XRootD
SciTokens Authorization Support for XRootD

This ACC (authorization) plugin for the XRootD framework utilizes the SciTokens library to validate and extract authorization claims from a SciToken passed during a transfer.

Configured appropriately, this allows the XRootD server admin to delegate authorization decisions for a subset of the namespace to an external issuer. For example, this would allow LIGO to decide the read/write authorizations for pieces of the LIGO namespace.

Loading the plugin in the xrootd daemon

To load the plugin, using the default authorization scheme as a fallback, add the following lines to your XRootD configuration file:

ofs.authorize
ofs.authlib ++ libXrdAccSciTokens.so
# Pass the bearer token to the XRootD authorization framework.
http.header2cgi Authorization authz

Note that you will need to configure the default authorization scheme as well. If SciTokens is the only authorization scheme allowed then you can omit the "++" and all requests are required to present a valid bearer token.

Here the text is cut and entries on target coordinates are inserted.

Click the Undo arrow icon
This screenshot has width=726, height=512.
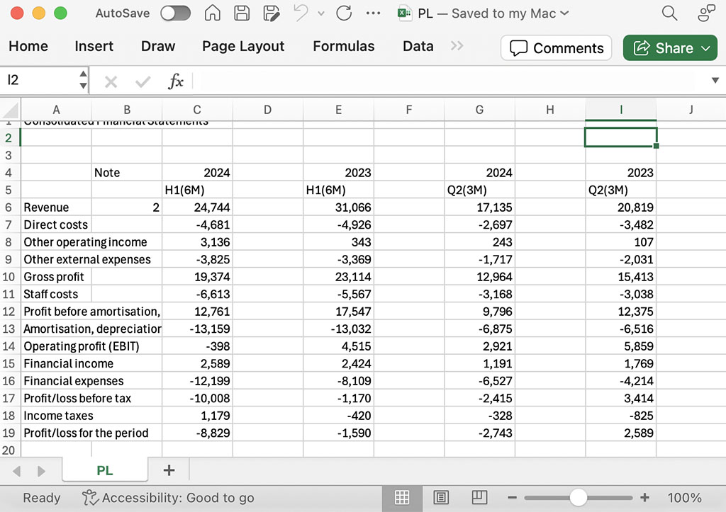coord(301,13)
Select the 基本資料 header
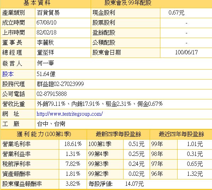This screenshot has width=212, height=190. pyautogui.click(x=37, y=3)
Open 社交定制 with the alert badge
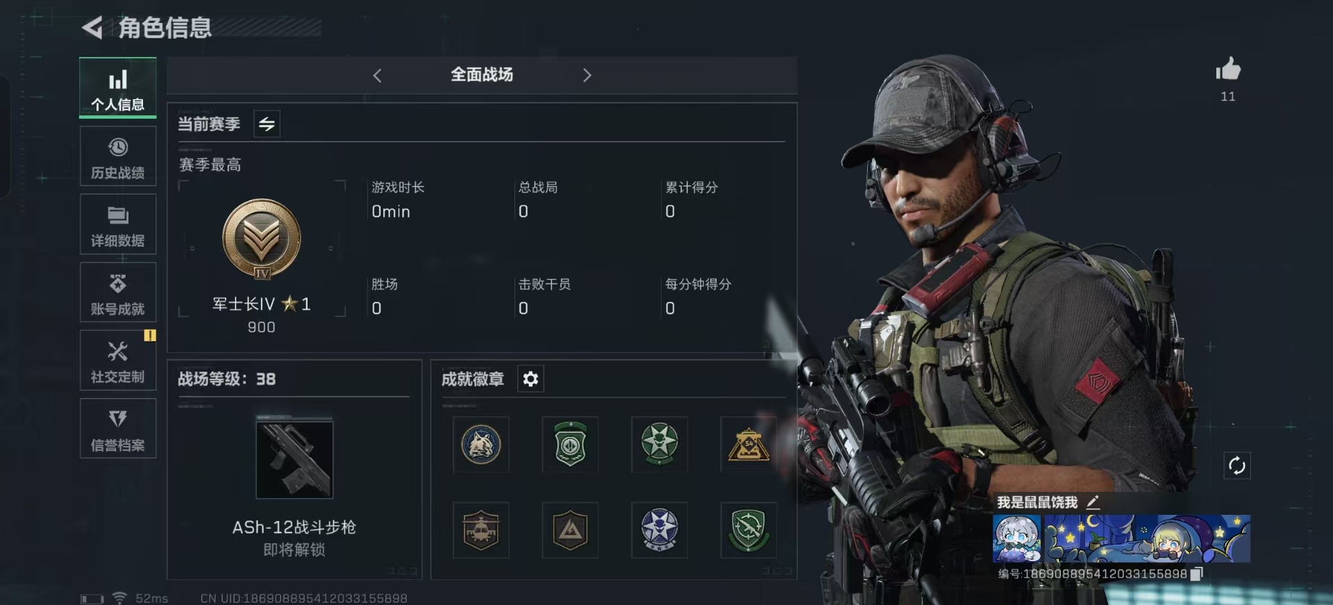The width and height of the screenshot is (1333, 605). point(118,360)
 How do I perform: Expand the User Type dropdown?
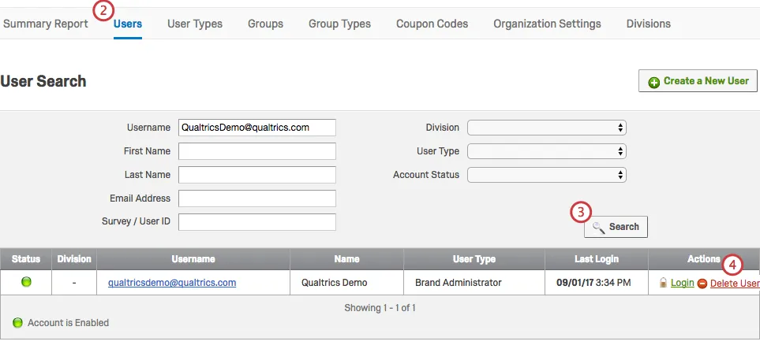[546, 151]
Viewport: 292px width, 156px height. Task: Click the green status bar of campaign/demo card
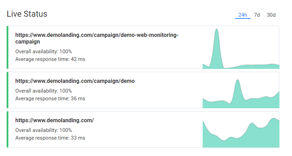pos(8,90)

Restart the xrootd daemon. The SciTokens plugin in the ofs.authlib line additionally can take a parameter to specify the configuration file:

ofs.authlib [++] libXrdAccSciTokens.so config=/path/to/config/file

If not given, it defaults to /etc/xrootd/scitokens.cfg. Restart the service for new settings to take effect.

The SciTokens plugin has multiple levels of logging output. To manage these, set:

scitokens.trace LEVEL_NAME

Valid levels include error, warning, info, debug, and all.

SciTokens Configuration File

The SciTokens configuration file (default: /etc/xrootd/scitokens.cfg) specifies the recognized issuers and maps them to the XRootD namespace. It uses the popular INI-format. Here is an example entry:

[Global]
audience = test_server
[Issuer OSG-Connect]
issuer = https://scitokens.org/osg-connect
base_path = /stash
map_subject = True
default_user = osg
name_mapfile = /path/to/mapfile

Duplicate section and settings names (not values) will take the value of the last entry in the file. For example:

[Issuer https://chtc.cs.wisc.edu/icecube]
issuer = https://chtc.cs.wisc.edu/icecube
base_path = /icecube/path1
[Issuer https://chtc.cs.wisc.edu/icecube]
issuer = https://chtc.cs.wisc.edu/icecube
base_path = /icecube/path2

Will result in a configuration with issuer = https://chtc.cs.wisc.edu/icecube and base_path = /icecube/path2.

Within the Global section, the available attributes are:

  • audience (optional): A comma separated list of acceptable audiences. The tokens must have an aud attribute that exactly matches this value
  • audience_json (optional): JSON string or list specifying the acceptable audiences. This audience option will allow commas and spaces within the audience. audience_json takes precedence over audience.
  • onmissing (optional): The behavior for the plugin when a token is not present or the token does not authorize the requested action. Valid values are:

    • passthrough: Invoke the next configured authorization plugin.
    • allow: Immediately authorize the request. This may be useful when the XRootD authorization is supposed to always succeed because authorization is implemented in the filesystem (note this plugin may still update the internal credential with useful information for the filesystem to make a decision).
    • deny: Immediately deny the request.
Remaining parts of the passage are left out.